Williamson resident Ance Gillman Jr. said he'd heard rumors about Crum, but never believed them until Thursday.

He wondered if he could trust anyone in the Mingo County courthouse again.

"They are going to have to clean out the whole courthouse," he said.

Ashley Newsome of Williamson said she went before Thornsbury for a custody hearing earlier this summer. She said Crum had arrested her baby's father for late child support payments, even though they weren't late.

"It's sad to say, even if people got together and stood up against people in the courthouse, we feel like there's nothing we could do," Newsome said.

After Crum's death, Mingo County authorities promised to continue Crum's work in ending the illegal pill trade.

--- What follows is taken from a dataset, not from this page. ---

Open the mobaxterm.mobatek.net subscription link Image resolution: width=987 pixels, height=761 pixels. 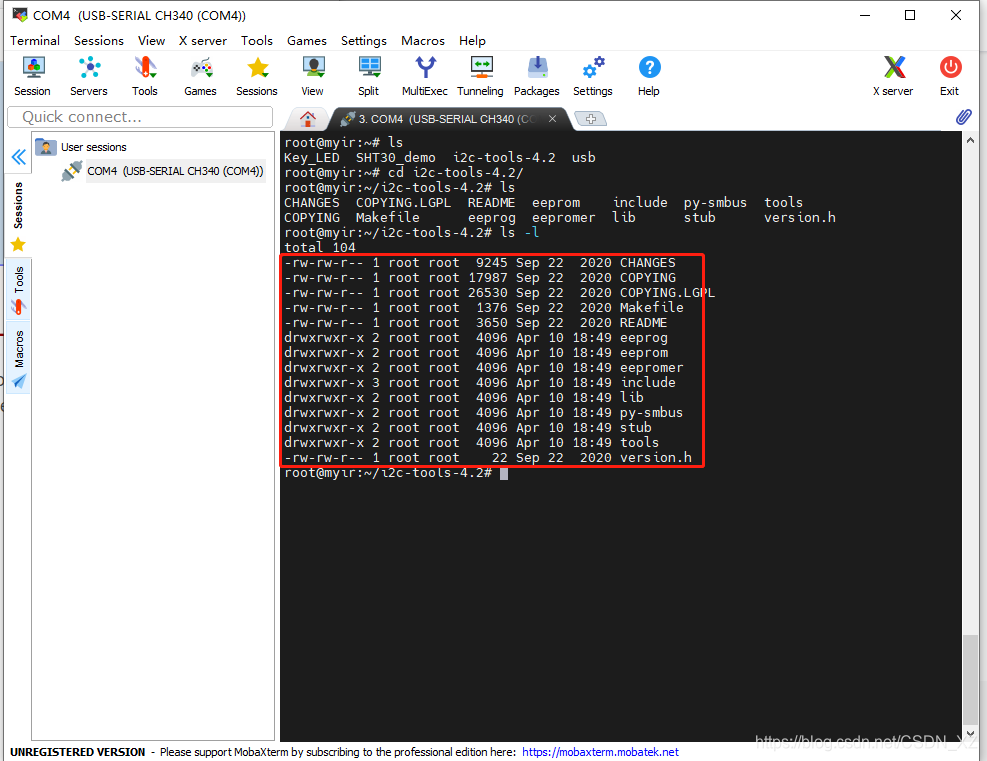point(600,752)
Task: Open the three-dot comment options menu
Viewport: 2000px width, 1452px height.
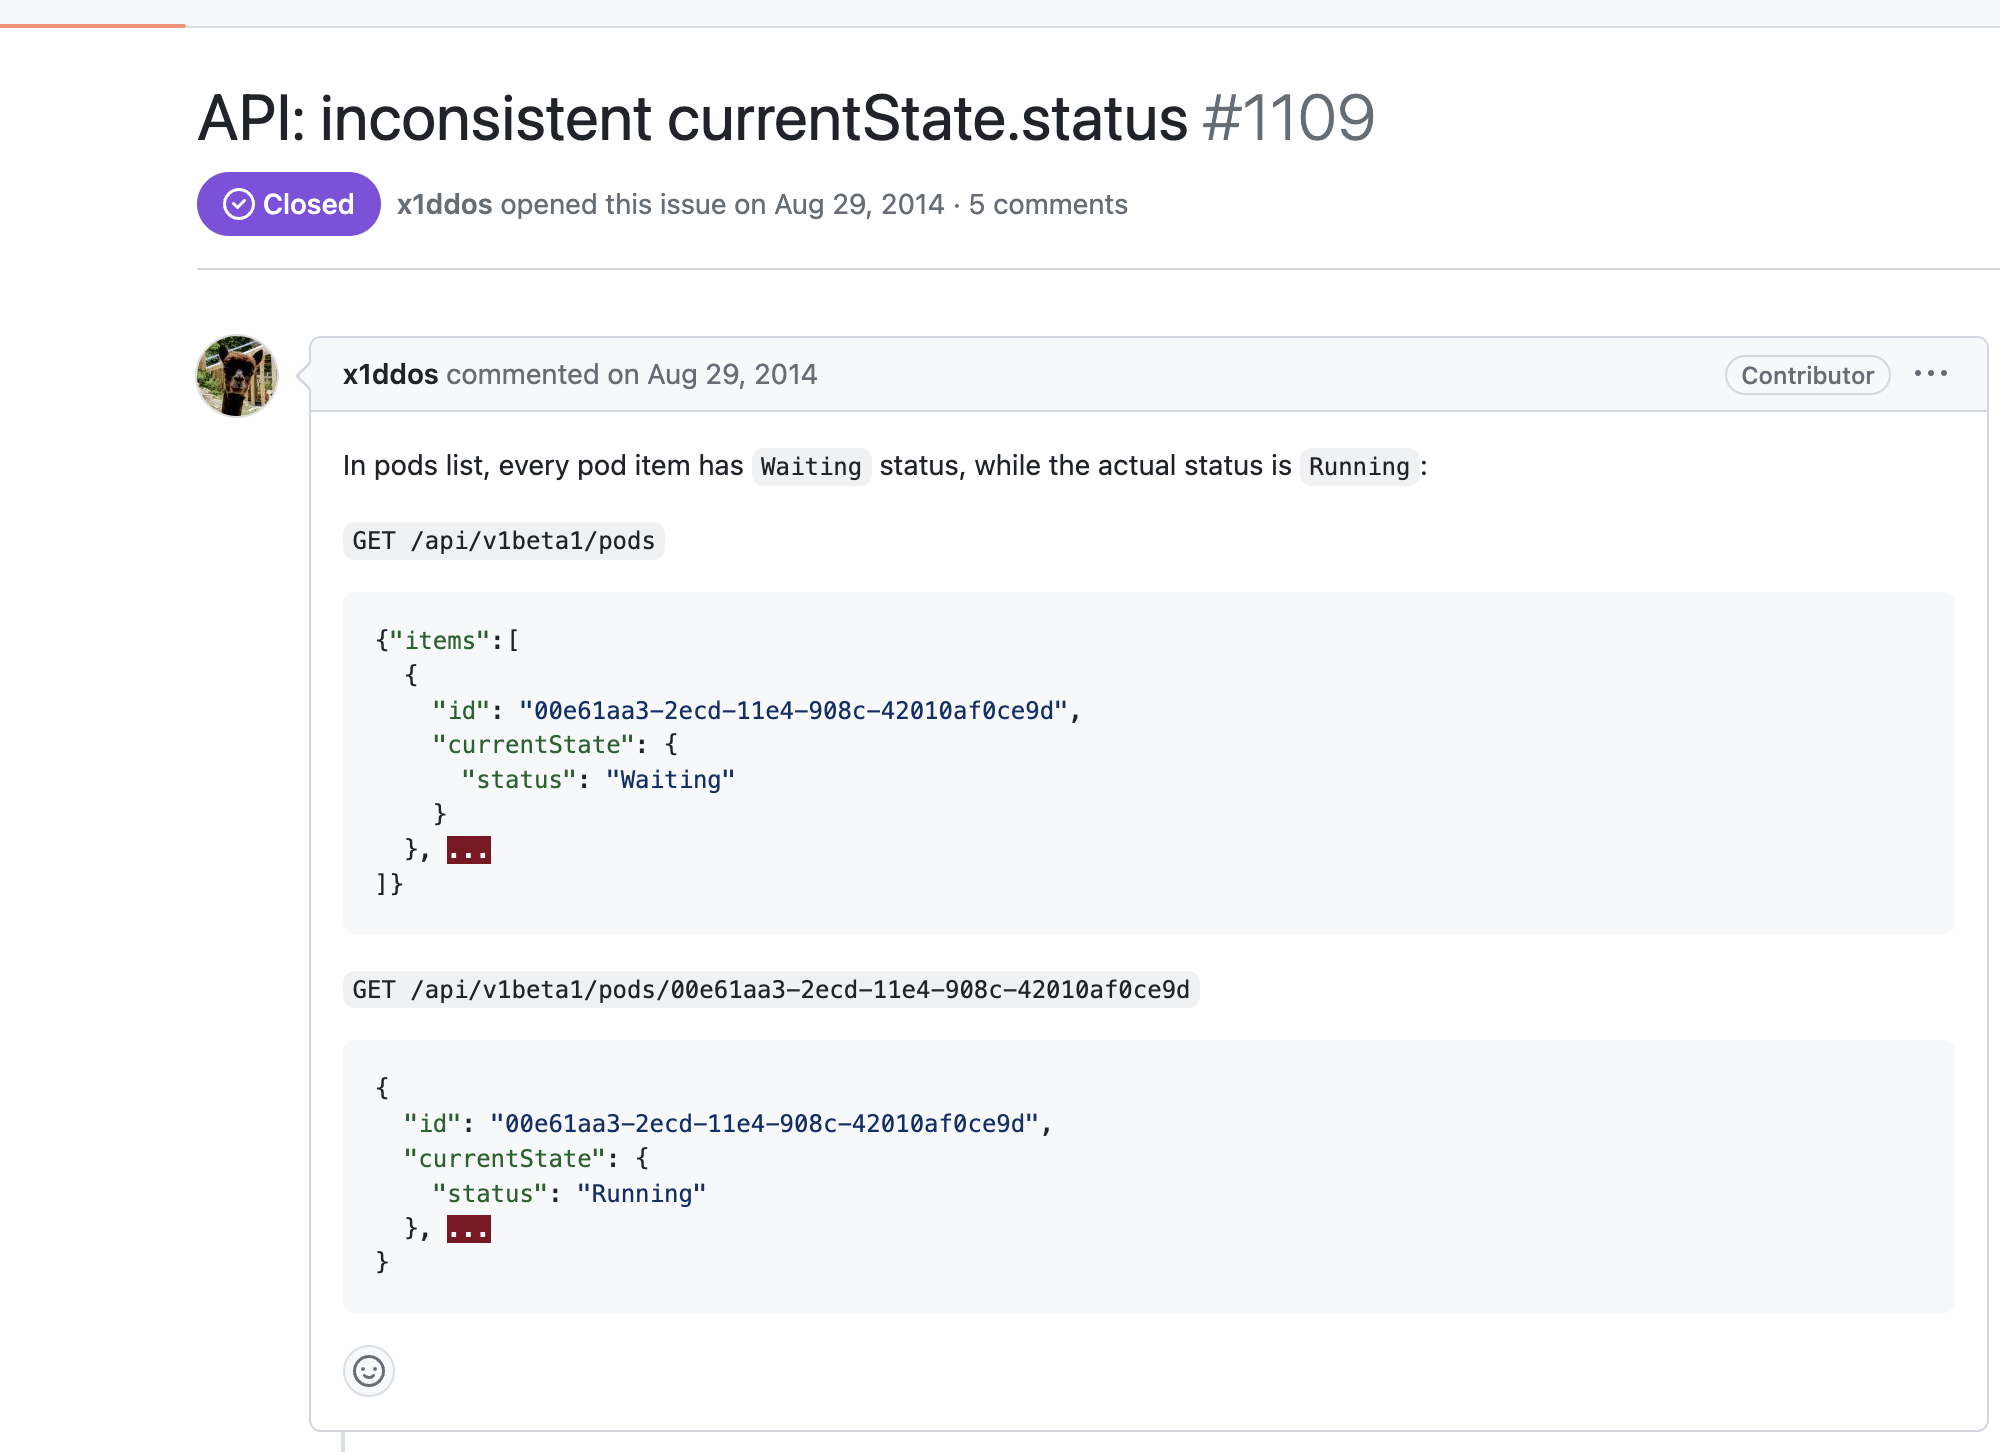Action: [1930, 374]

Two college scholarships at Mingo County Central High School were named after him. A memorial fund was created to benefit his wife and children. County officials organized several fundraising events to benefit that fund.

The Mingo County STOP Coalition, which operates county drug treatment programs, said it would name a new facility in Matewan the "Eugene Crum Memorial Complex."

Sparks, the county prosecutor, has said Crum's slaying is not connected to drugs. Relatives of Maynard, the sheriff's alleged killer, have said Crum sexually assaulted Maynard. Crum was Maynard's boxing coach when Maynard was 15. Sparks said investigators looked into the allegations and found no evidence of sexual assault.

As part of the Maynard case, Sparks previously disclosed potential evidence of a State Police report from 2002 in connection to the alleged sexual assault of a 19-year-old woman. Crum, who was Delbarton police chief at the time, had sex with the woman in the back seat of a city police cruiser. The woman later went to a hospital and complained of injuries related to a sexual assault. Police noted that her blood alcohol content was about four times the legal limit at that time in West Virginia. Crum said the sex was consensual, and a State Police trooper came to the same conclusion.